Publish in Perspectives - Monday, January 23, 2017
Latin American countries dependent on capital markets may be more impacted than Mexico, which could be the surprise star under President Donald Trump, the author argues. (White House; Clipartfest)
Mexico could be the surprise star despite Trump rhetoric.
BY WALTER T. MOLANO
With President Donald Trump sitting in the White House, many people are asking what lies in store for Latin America.
The attitude of the U.S. towards the region for the past three decades has been mainly one of benign neglect. This hands off approach allowed it to develop politically and economically. It enjoys the trappings of democracy, with a few exceptions. The economies are relatively sound, but they are highly vulnerable to external changes. It is hard to imagine that the benign neglect attitude of the U.S. government will end with President Trump, even though he has a number of important property investments throughout the region.

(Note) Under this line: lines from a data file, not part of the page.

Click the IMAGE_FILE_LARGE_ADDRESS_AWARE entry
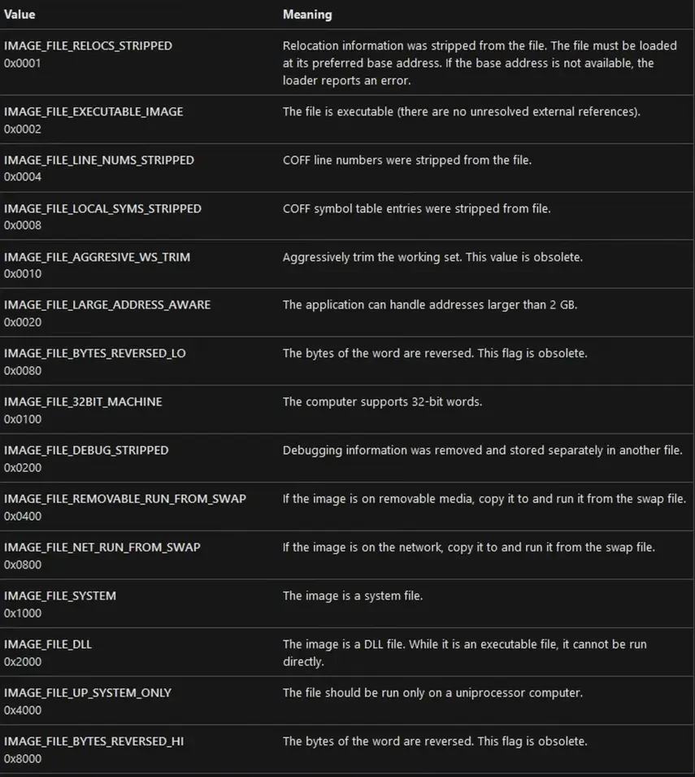695x777 pixels. 106,305
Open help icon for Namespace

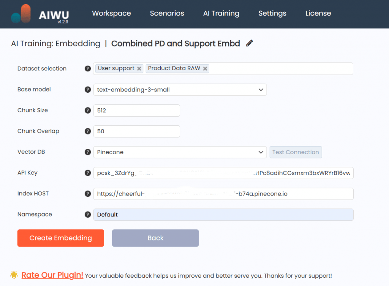point(88,215)
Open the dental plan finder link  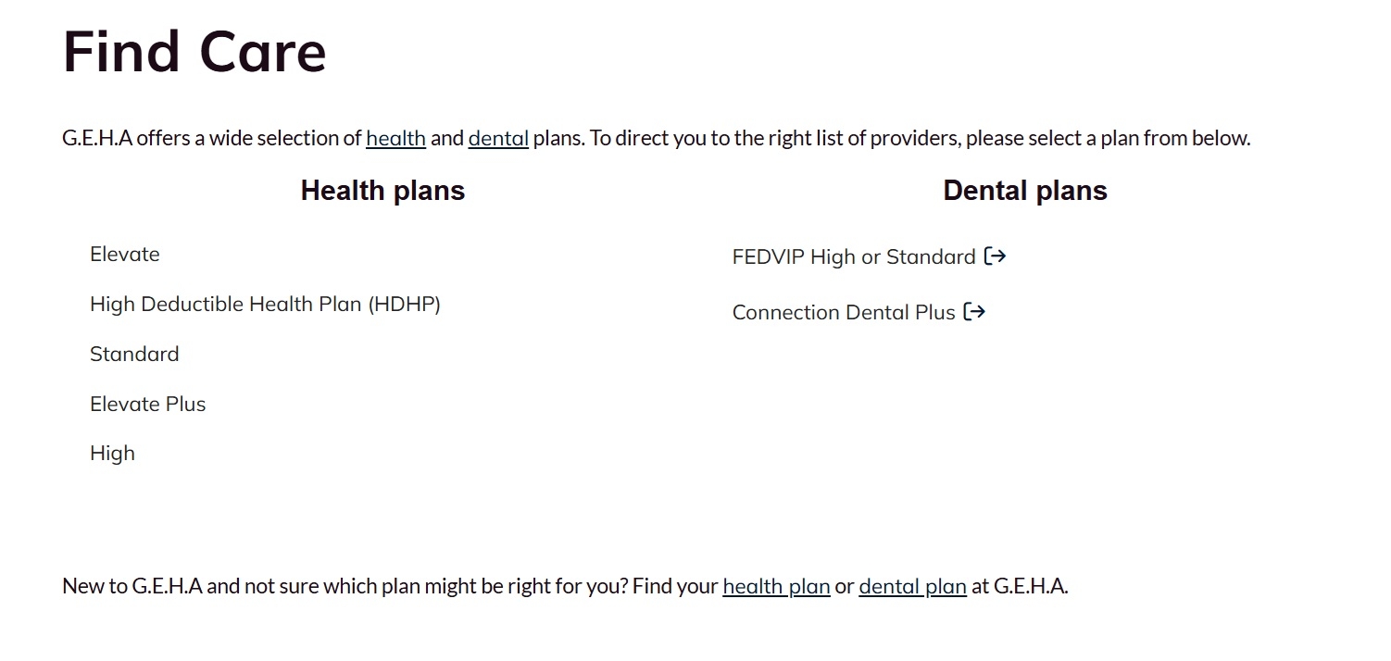912,586
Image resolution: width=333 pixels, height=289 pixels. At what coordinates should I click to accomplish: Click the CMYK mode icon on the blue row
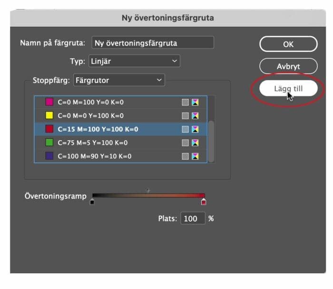[x=195, y=156]
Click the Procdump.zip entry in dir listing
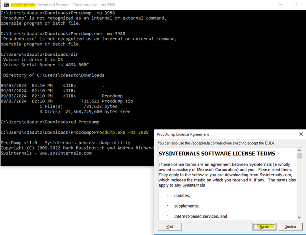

Nevertheless, it will be affected as the Fed embarks on a new phase of monetary tightening. A massive fiscal stimulus, an overheating economy and demographic change will put upward pressure on U.S. inflationary forces. As a result, yields will rise and several asset markets, such as equities, commodities and real estate, will rally. A similar trend, albeit with less vigor, will occur in Europe, reducing the demand for the emerging market instruments. We must recall that the emerging markets are an alternative asset class. They are a substitute for when the core markets face challenges, as they did after the financial crisis, when interest rates were extremely low and GDP growth rates were abysmal. With the U.S. economy poised to grow more than 4 percentin 2017 and rates moving higher, investors are moving back to more familiar terrain.
This will create severe challenges for Latin America, but particularly for the countries and companies that are more dependent on the international capital markets. Top of the list are serial issuers, such as Argentina, Pemex and Petrobras. All three scurried to the market as soon as they could before investor sentiment changed. Like a recovering alcoholic who just downed his first shot of whiskey in 12 years, Argentina has plunged off the wagon. It has issued more than $10 billion since the start of the year, and it still has $30 billion to go before year-end.
High grade issuers, particularly the Andeans, will see rising yields, due to the increase in Treasury rates, but could see their spreads contract due to better export earnings. The devaluations of their currencies boosted their competitiveness. The stronger dollar is a boom to Latin American exporters, many of whom have suffered from over-valued exchange rates for almost a decade. Commodity prices will also move higher as global aggregate demand expands. With the U.S. and China growing at almost the same pace, there will be greater demand for raw materials. Declining commodity output due to years of weak capex will surely keep raw material prices high, thus improving the credit worthiness of many Latin American countries. Venezuela will be the outlier. It will continue to suffer from internal political and social unrest. Fortunately, improving oil prices will ease some of the pressure on PDVSA and the government. We believe that oil prices will end the year above $60 per barrel, thus providing the country with a significant boost. We do not believe that it will default in 2017, but the political drama will continue. Brazil will be in a similar situation, due to its ongoing political problems. Still, the improving trend in inflation, the external accounts and fiscal policy could make Brazil one of the better performers in 2017.
MEXICO: SURPRISE STAR?
However, the unexpected star in 2017 could be Mexico. Despite the rhetoric from the White House, the Mexican economy will benefit from the economic revival of the U.S. The correlation of GDP growth between the two countries since 2007 has been about 80%. Back in 1991, when NAFTA was signed, the correlation was 18%. However, it took decades for U.S. manufacturers to move some of their capacity south.
Today, Mexico is an integral part of the U.S. industrial base. Hence, the expansion in U.S. economic activity will surely be felt south of the border. Most of the companies that announced changes to their Mexican investment plans were part of the small universe of firms that received government bin the past, such as Chrysler and General Motors, or depend heavily on government contracts, such as Carrier/United Technologies. It is only natural that they kowtow to the new powers in Washington.
Still, the larger set of corporations that are not as dependent on government assistance or projects will continue to operate unabatedly, and provide a strong boost to the Mexican economy. In other words, there will be winners and losers in 2017, but Mexico could be holding the proverbial Trump card.
Walter Molano is head of research at BCP Securities and the author of In the Land of Silver: 200 Years of Argentine Political-Economic Development.